Training progressive growing network

alwynmathew · December 4, 2020, 12:04pm

I’m trying to dynamically keep adding new modules to my network after N steps as in Progressive Growing of GAN.

But I came across this info from @Carl about PyTorch from here:

Dynamically adding/removing modules is relatively easy in Tensorflow/Keras, since a graph of the model is available on the python side. In PyTorch, you cannot traverse the graph of your model to insert modules.

@Carl also mention that we can make:

layers act like the identity function

and train the network.

Questions:

How to dynamically add modules to a pre-exsisting model?
How to update optimizer (state_dict) without losing old info?
How can I use initially nn.Identity in my model and later replace it with Conv2d after N steps?

Any help is appreciated. Thank you.

alwynmathew · December 5, 2020, 2:47pm

Dynamically adding new params to optimizer seems to be harder that I though in pytorch. Even though, I found a solution to do it, here. This post author itself doesn’t recommend using it.

However, here’s the reason why you should probably never update your optimizer like this, but should instead re-initialize from scratch, and just accept the loss of state information

So - to sum it up: I’d really recommend to try to keep it simple, and to only change a parameter as conservatively as possible, and not to touch the optimizer.

I tried re-initialize optimizer from scratch whenever a new module is added to the network and I saw huge drop in validation which I cant sacrifice. Is there a better way to solve this problem?

cc: @ptrblck

ptrblck · December 5, 2020, 8:46pm

You can use model.add_module, but would also need to change the forward method or use this new module manually.

optimizer.add_param_group can be used to add new parameters.

This might work, but I would recommend to double check, if this layer is really used (e.g. via forward hooks) and make sure the parameters are added to the optimizer.

alwynmathew · December 6, 2020, 2:10am

Thank you. This is how I want to add new blocks to the network dynamically. Can I use add_module as shown below?

class MyModel(nn.Module):
    def __init__(self):
        super(MyModel, self).__init__()
        self.modules = [convblock1, convblock2, convblock3]  # some list of modules
        self.convblock0 = self.conv(...)
        self.add_module("convblock1", self.modules[0]) # this doesn't look like the recommend way to use it 
        self.add_module("convblock2", self.modules[1])
        self.add_module("convblock3", self.modules[2])
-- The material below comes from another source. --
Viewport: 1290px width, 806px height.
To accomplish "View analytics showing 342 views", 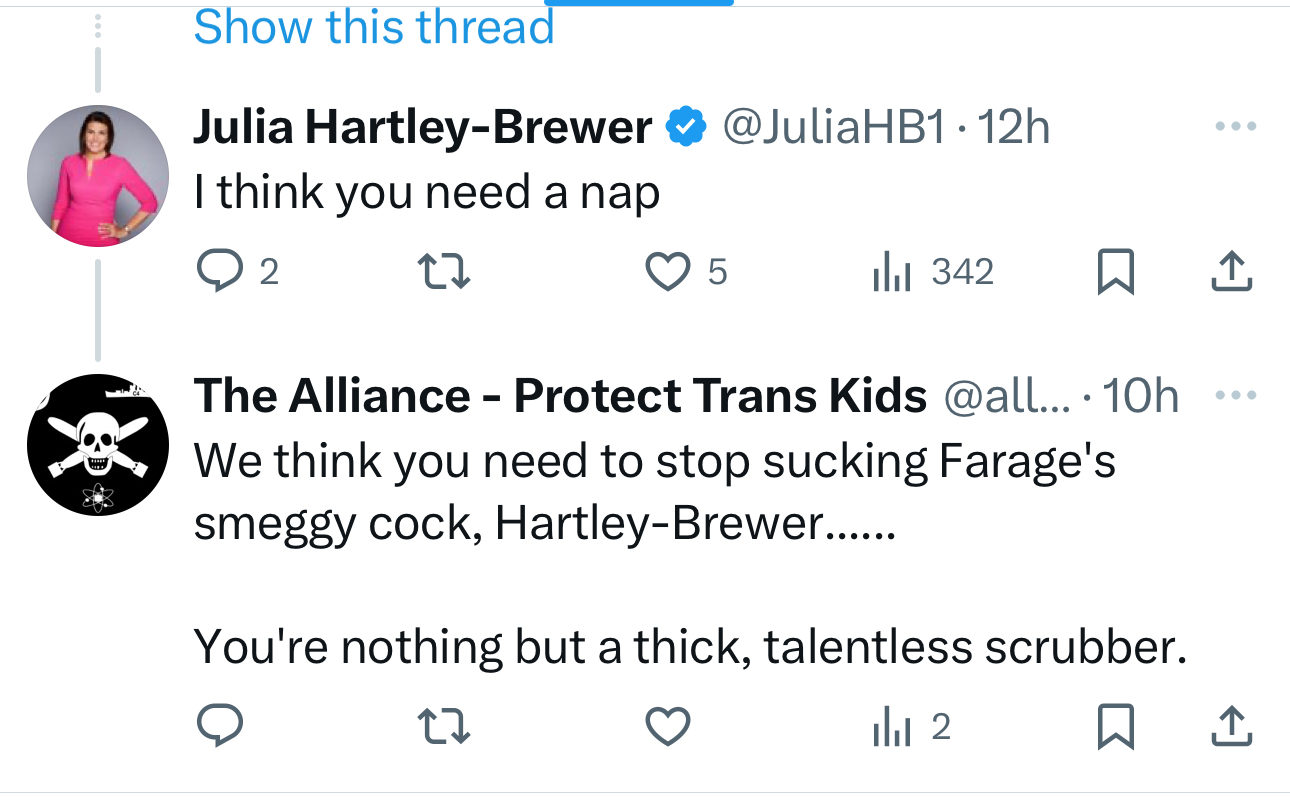I will click(891, 272).
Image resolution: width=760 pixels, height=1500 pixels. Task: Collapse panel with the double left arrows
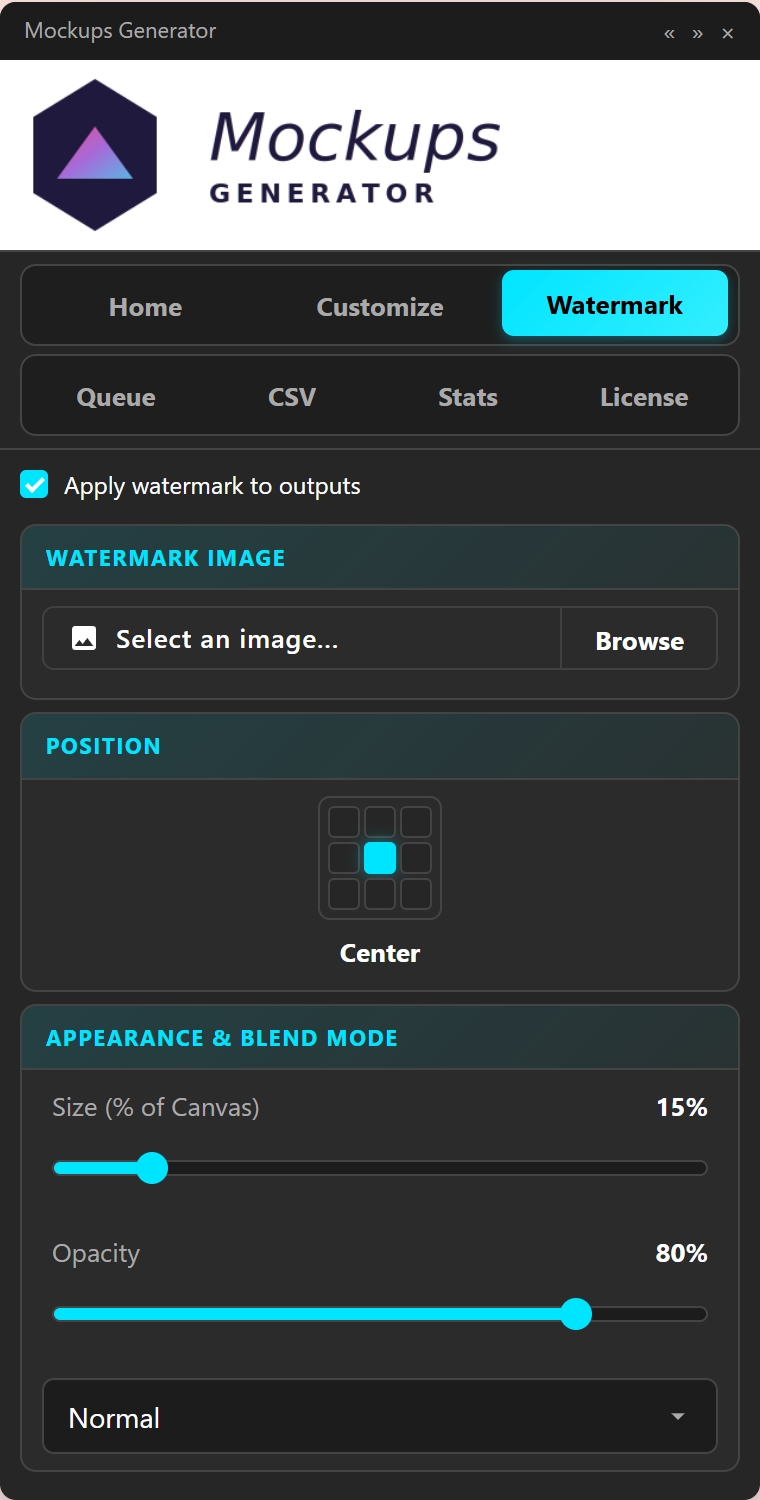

    def forward(self,x, epoch_num):
        x = self.convblock0(x)
        if epoch_num >= 2:
            x = self.convblock1(x)
        if epoch_num >= 4:
            x = self.convblock2(x)
        if epoch_num >= 6:
            x = self.convblock3(x)
        return x

OR

class MyModel(nn.Module):
    def __init__(self):
        super(MyModel, self).__init__()
        self.modules = [convblock1, convblock2, convblock3]  # some list of modules
        self.convblock0 = self.conv(...)

    def forward(self,x, epoch_num):
        x = self.convblock0(x)
        if epoch_num == 2: # can I use add_module inside forward?
            self.add_module("convblock1", self.modules[0])
        if epoch_num >= 2:      
            x = self.convblock1(x)
        if epoch_num == 4:
            self.add_module("convblock2", self.modules[1])
        if epoch_num >= 4:
            x = self.convblock2(x)
        if epoch_num == 6:
            self.add_module("convblock3", self.modules[2])
        if epoch_num >= 6:
            x = self.convblock3(x)
        return x

Is this how I should update the optimizer after added new module to the model?

model = MyModel()
optimizer = torch.optim.Adam(model.convblock0.parameters(), learning_rate)
for epoch in range(10):
    if epoch == 2:
        new_par_dict = dict()
        new_par = model.modules[0].parameters()
        new_par_dict["params"] = new_par
        optimizer.add_param_group(new_par_dict)
    if epoch == 4:
        new_par_dict = dict()
        new_par = model.modules[1].parameters()
        new_par_dict["params"] = new_par
        optimizer.add_param_group(new_par_dict)
    if epoch == 6:
        new_par_dict = dict()
        new_par = model.modules[2].parameters()
        new_par_dict["params"] = new_par
        optimizer.add_param_group(new_par_dict)
    output = model(input, epoch)
    loss = loss_fun(output)
    optimizer.zero_grad()
    loss.backward()
    optimizer.step()

But add_param_group expect dict. Is there a faster way to get param group dict of a specific layer? And also does this preserve previous state of the optimizer?

cc: @ptrblck

alwynmathew · December 14, 2020, 4:57am

Why can’t I just append my new parameter tensor list to the current optimizer’s state_dict?

model = MyModel()
optimizer = torch.optim.Adam(model.convblock0.parameters(), learning_rate)
state_dict = optimizer.state_dict()
for epoch in range(10):
    if epoch == 2:
        new_par = model.modules[0].parameters()
        state_dict['param_groups'][0]['params'].append(new_params)
...

Does this preserve previous state of the optimizer? Any help is appreciated. Thank you.

cc: @albanD @smth